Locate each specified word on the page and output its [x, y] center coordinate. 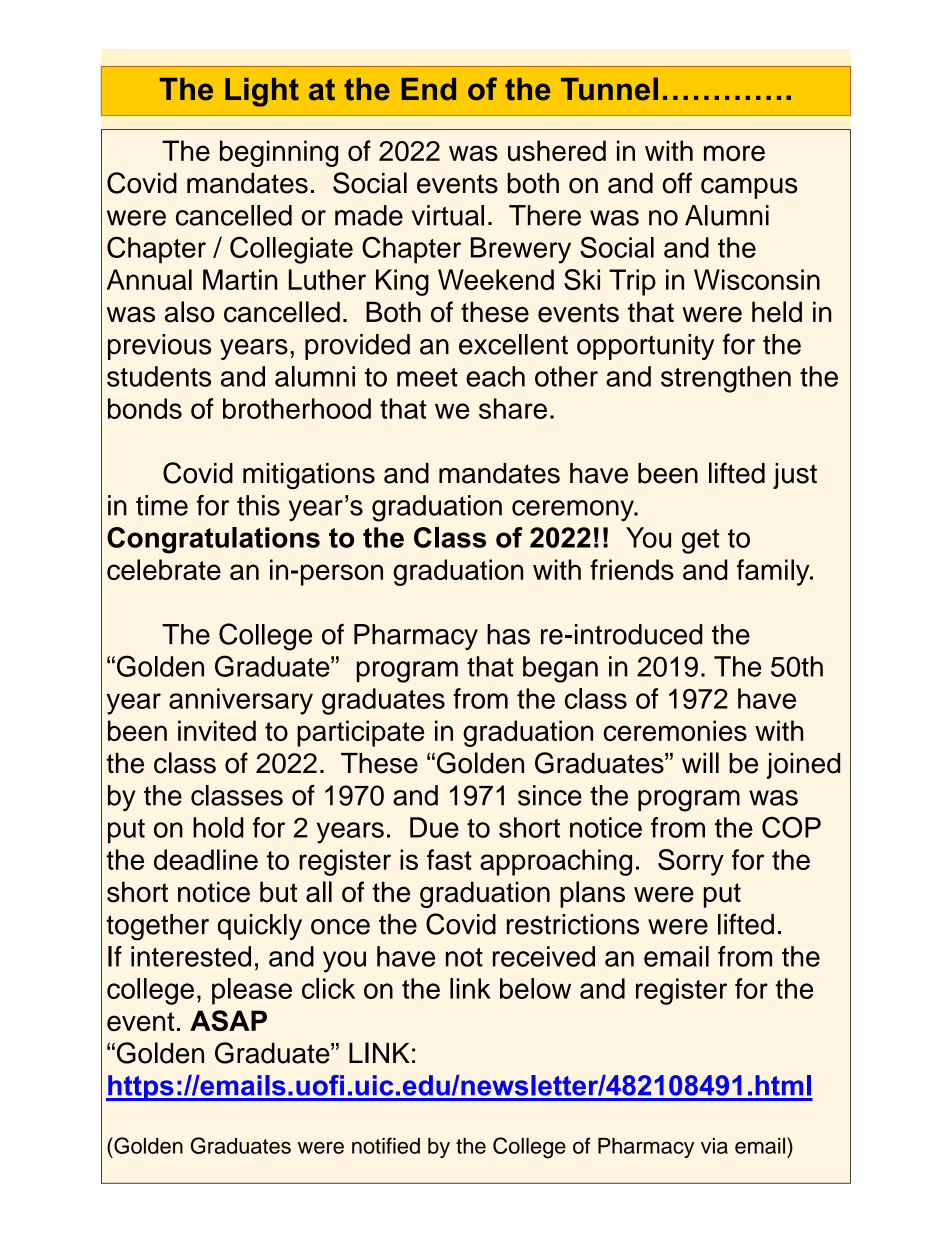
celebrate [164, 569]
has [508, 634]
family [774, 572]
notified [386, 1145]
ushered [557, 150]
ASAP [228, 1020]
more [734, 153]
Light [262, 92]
++++++
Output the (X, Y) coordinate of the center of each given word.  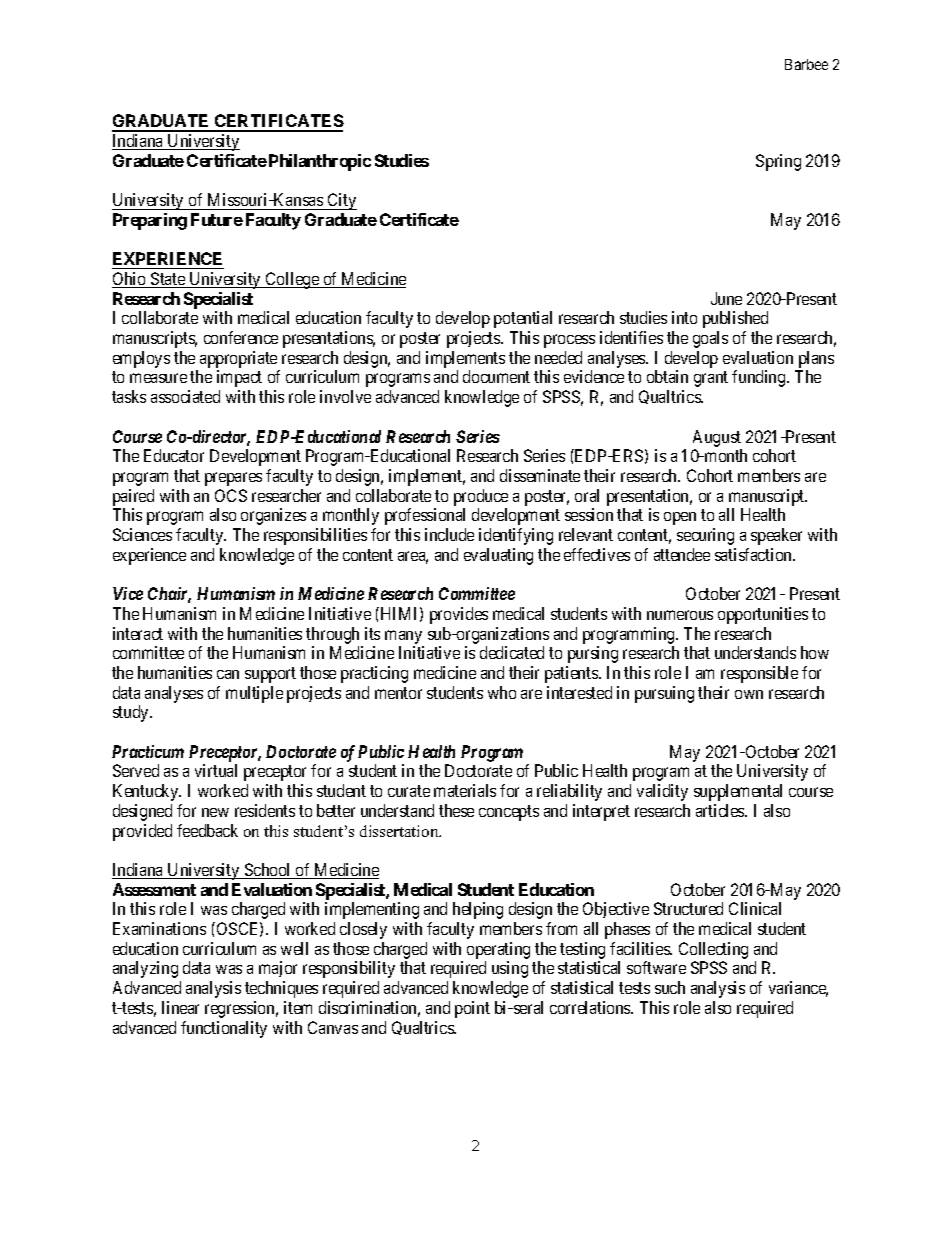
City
++++++
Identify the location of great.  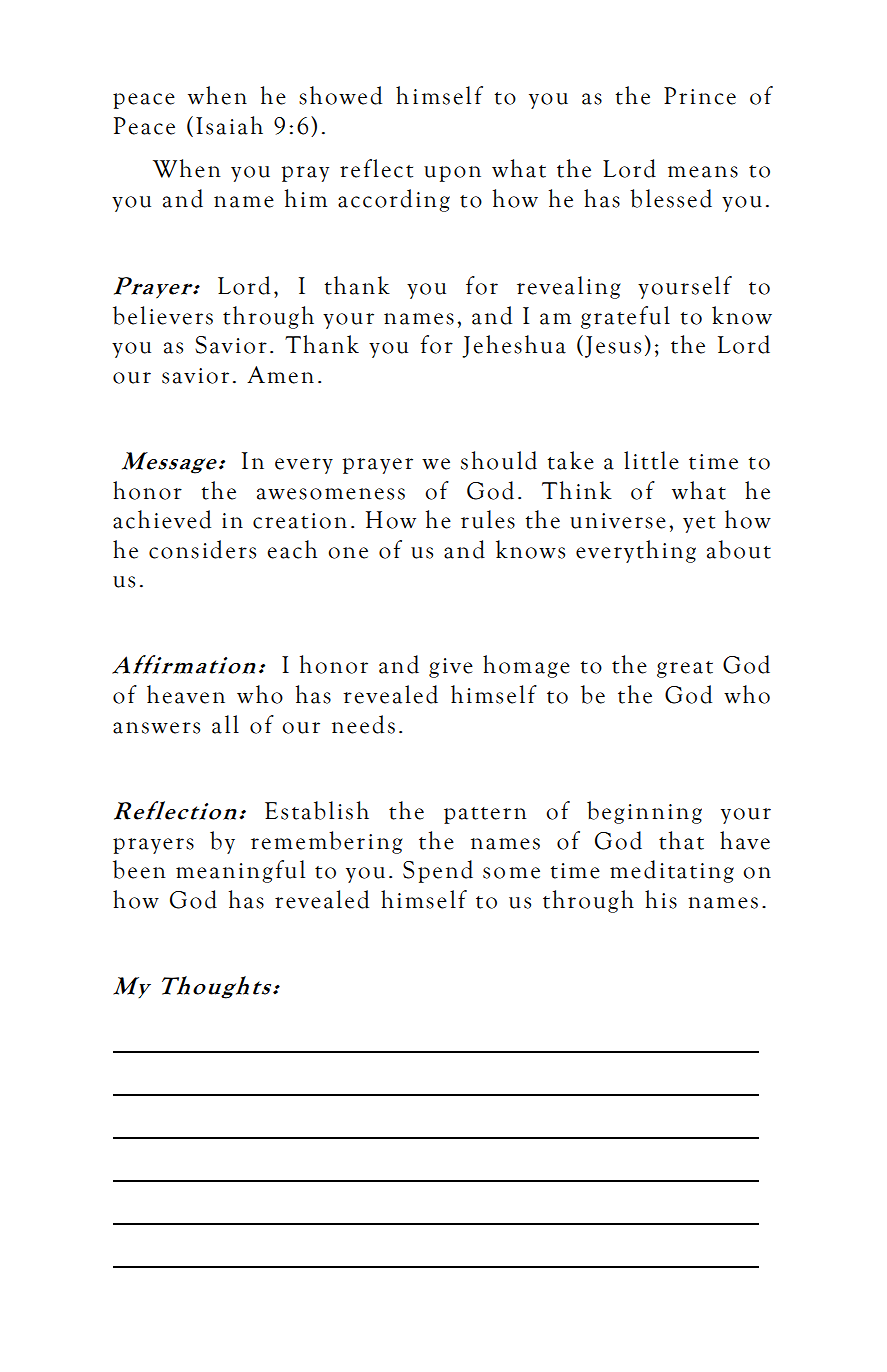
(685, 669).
++++++
» TASK DESCRIPTION
Rewrite the lines from the line with "Locate each specified" to the line with "Light [262, 92]", swapping "center" for "midpoint" and keeping everything else unchanged. Omit the pictures.

» RESULT OF THE EXERCISE
Locate each specified word on the page and output its [x, y] midpoint coordinate. 
celebrate [164, 569]
has [508, 634]
family [774, 572]
notified [386, 1145]
ushered [557, 150]
ASAP [228, 1020]
more [734, 153]
Light [262, 92]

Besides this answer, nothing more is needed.